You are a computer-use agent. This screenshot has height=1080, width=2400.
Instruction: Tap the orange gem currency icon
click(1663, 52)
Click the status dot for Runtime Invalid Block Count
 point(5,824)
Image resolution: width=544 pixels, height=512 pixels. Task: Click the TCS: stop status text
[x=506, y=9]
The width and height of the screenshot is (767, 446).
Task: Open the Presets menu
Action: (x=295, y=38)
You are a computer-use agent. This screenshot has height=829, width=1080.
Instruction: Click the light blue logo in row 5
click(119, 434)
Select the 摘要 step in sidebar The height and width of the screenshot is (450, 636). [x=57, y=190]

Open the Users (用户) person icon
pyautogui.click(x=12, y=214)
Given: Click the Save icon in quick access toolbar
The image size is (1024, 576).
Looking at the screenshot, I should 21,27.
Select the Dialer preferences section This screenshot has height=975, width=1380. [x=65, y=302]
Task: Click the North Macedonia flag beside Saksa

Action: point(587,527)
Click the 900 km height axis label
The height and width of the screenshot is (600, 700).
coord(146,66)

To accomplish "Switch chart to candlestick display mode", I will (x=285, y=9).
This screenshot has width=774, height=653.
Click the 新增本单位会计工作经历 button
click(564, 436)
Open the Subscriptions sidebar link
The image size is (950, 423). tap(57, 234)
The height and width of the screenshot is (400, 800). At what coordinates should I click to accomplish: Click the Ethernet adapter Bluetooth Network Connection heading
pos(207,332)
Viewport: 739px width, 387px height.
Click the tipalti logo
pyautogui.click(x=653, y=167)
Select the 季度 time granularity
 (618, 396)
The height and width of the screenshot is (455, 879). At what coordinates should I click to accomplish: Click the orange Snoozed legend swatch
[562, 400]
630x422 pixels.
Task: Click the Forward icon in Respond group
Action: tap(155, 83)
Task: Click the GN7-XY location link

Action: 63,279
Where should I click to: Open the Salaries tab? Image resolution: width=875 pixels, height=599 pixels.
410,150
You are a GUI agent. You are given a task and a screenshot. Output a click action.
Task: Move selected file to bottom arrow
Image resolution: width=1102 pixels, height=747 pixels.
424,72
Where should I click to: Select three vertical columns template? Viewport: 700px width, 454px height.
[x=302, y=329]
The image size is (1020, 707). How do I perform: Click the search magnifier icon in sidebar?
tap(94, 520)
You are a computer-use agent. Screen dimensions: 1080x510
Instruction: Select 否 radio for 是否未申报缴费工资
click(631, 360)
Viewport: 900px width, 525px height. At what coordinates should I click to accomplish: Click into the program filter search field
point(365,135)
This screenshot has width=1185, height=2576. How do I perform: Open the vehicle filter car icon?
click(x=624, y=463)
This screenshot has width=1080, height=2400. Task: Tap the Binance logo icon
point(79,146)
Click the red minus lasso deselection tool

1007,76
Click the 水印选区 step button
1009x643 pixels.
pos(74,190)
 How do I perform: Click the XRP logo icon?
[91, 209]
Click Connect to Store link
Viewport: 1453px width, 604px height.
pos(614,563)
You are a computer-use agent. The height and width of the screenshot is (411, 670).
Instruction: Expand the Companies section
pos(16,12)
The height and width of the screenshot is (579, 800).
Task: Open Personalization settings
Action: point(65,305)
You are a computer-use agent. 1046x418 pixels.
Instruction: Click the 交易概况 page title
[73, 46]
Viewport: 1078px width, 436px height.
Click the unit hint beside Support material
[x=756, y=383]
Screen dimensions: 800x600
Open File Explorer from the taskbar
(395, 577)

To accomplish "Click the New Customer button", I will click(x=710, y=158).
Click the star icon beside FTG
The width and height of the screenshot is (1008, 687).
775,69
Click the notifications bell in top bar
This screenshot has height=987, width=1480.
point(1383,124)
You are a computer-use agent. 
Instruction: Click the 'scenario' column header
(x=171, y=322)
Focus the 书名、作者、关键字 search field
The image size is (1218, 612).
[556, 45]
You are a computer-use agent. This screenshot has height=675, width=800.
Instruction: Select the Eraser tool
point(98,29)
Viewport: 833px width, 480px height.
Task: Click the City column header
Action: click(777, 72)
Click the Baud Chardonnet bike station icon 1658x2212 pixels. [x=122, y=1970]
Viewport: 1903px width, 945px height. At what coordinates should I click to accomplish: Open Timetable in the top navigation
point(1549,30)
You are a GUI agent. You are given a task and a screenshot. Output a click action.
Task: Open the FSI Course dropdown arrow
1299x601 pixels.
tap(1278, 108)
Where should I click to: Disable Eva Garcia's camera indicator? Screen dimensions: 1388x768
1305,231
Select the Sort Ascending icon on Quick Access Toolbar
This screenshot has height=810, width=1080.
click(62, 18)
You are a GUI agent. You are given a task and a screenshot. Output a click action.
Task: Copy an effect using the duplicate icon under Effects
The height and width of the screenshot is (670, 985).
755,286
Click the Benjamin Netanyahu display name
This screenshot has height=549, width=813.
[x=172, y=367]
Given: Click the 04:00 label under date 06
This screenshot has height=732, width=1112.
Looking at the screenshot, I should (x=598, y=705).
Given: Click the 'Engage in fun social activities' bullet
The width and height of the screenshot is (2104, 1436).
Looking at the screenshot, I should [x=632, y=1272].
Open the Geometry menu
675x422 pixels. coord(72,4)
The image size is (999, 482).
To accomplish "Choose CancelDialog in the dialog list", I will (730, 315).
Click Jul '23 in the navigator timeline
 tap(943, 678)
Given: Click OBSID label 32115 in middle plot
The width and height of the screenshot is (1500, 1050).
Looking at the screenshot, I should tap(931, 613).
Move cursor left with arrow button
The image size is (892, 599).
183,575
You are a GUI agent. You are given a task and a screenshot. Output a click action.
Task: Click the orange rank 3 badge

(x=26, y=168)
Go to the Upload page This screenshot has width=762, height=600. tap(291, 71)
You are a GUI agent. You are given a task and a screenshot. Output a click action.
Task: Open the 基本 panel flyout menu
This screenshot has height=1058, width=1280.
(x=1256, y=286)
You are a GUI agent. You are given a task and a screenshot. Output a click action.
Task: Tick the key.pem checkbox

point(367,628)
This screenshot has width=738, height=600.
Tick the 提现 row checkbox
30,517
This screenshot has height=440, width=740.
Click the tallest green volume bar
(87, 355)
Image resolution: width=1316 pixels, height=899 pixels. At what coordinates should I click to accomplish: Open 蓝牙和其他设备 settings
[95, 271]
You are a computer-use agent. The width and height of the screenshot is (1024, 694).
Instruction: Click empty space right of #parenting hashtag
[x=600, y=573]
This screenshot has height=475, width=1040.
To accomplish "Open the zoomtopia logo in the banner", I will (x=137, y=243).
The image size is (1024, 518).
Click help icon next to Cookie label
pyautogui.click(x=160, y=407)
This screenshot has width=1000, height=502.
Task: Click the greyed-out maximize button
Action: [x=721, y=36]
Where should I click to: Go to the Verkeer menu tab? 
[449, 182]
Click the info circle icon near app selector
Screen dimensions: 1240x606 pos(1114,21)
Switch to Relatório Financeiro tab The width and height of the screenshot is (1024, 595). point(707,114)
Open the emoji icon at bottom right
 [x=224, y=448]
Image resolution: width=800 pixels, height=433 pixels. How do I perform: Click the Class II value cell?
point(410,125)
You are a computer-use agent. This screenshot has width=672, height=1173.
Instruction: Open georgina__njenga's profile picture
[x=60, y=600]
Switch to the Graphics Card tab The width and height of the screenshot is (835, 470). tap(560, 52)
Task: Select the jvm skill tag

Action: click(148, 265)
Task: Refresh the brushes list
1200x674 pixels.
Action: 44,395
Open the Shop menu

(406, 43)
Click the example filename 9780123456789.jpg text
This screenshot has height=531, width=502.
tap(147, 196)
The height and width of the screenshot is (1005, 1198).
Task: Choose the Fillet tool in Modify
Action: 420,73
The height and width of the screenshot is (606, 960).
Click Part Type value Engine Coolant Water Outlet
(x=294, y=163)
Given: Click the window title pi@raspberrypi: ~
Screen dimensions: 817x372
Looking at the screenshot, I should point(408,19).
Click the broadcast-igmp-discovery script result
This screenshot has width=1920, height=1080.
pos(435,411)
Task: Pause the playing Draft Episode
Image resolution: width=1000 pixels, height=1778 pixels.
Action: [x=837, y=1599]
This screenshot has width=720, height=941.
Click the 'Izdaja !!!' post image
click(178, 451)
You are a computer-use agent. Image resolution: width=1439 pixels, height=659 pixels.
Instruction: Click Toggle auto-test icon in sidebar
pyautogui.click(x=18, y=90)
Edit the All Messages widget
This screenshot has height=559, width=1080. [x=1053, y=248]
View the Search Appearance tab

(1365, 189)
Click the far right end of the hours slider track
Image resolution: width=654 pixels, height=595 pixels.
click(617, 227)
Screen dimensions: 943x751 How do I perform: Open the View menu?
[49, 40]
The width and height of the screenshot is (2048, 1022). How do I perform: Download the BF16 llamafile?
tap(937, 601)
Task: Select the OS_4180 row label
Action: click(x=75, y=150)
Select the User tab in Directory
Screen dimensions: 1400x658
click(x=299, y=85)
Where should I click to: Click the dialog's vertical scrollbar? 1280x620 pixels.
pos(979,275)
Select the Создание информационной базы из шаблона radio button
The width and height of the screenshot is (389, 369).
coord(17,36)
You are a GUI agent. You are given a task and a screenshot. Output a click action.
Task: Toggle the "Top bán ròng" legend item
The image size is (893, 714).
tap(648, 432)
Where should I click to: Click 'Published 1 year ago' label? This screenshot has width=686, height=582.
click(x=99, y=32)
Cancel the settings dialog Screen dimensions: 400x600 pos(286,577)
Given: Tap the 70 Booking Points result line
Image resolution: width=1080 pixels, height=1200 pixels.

§ What is being asked
Take every line of the material that contains the word "Move", and copy it.

§ Expected answer
Task: Move selected file to bottom arrow
Move cursor left with arrow button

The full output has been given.